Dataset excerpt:
· · · · · · ·

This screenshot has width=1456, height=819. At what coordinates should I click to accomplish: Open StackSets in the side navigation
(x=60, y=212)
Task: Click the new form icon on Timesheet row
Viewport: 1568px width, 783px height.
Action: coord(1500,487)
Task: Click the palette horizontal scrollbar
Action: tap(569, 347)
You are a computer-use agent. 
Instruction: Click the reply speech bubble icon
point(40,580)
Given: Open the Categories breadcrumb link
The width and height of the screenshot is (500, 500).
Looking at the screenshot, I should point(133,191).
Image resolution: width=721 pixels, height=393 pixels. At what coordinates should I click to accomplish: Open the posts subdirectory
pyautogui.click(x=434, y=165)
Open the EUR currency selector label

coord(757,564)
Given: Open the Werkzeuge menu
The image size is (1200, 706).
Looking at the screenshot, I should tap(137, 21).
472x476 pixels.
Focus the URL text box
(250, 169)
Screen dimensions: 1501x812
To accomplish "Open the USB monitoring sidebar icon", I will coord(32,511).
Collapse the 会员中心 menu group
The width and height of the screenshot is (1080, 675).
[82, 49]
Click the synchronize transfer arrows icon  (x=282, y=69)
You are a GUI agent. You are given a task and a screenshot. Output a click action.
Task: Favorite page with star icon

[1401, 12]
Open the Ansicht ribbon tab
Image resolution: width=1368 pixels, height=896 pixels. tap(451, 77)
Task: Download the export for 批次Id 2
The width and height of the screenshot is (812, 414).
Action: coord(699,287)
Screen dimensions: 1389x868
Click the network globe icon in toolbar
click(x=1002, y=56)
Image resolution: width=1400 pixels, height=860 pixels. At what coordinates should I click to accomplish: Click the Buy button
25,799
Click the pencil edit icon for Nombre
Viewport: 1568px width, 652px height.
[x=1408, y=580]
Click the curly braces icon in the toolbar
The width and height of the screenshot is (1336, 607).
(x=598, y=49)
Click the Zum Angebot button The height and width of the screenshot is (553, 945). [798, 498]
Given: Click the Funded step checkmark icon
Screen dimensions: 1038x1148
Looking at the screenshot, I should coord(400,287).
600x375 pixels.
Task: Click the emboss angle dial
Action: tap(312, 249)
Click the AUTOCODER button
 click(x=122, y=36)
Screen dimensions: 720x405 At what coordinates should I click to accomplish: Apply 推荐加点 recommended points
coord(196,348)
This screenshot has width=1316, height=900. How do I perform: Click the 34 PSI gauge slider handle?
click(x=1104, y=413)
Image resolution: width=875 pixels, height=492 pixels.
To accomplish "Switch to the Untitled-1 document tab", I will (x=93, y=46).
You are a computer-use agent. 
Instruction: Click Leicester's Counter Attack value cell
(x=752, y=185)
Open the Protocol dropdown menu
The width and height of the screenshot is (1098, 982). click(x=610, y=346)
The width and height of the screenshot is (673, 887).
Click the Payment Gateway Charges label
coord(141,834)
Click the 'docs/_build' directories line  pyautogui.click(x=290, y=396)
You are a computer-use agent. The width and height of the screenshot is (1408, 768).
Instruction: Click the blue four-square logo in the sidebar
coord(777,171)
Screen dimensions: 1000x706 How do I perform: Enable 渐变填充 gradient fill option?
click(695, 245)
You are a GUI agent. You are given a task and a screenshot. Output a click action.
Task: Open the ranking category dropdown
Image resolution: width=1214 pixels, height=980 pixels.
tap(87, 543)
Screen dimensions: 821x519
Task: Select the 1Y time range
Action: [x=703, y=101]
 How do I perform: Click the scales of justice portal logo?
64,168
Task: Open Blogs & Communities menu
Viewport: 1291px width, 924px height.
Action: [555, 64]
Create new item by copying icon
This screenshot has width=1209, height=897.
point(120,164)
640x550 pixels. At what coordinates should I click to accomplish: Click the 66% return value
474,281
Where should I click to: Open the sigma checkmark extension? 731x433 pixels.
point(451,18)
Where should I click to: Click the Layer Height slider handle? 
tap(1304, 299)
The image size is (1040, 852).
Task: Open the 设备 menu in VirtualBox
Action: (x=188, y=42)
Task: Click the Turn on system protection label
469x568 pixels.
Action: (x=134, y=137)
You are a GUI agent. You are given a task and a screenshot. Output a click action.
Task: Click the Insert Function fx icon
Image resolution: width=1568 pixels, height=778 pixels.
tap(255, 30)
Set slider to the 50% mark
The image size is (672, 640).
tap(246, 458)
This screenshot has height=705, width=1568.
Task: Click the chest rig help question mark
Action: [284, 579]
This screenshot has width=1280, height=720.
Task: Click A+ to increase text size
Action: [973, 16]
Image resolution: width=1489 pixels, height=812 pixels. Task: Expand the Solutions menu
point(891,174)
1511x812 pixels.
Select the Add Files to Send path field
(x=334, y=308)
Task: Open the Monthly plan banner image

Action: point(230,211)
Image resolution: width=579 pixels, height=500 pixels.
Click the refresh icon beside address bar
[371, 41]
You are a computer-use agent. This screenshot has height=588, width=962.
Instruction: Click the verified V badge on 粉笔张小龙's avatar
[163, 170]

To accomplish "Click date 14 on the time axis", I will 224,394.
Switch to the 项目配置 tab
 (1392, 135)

· · · · · · ·

● WHAT THE EXERCISE ASKS
Copy word for word the lines from the beginning of the material through the line containing "(x=60, y=212)", including that line.

● ANSWER TO THIS EXERCISE
This screenshot has width=1456, height=819. At what coordinates should I click to accomplish: Open StackSets in the side navigation
(x=60, y=212)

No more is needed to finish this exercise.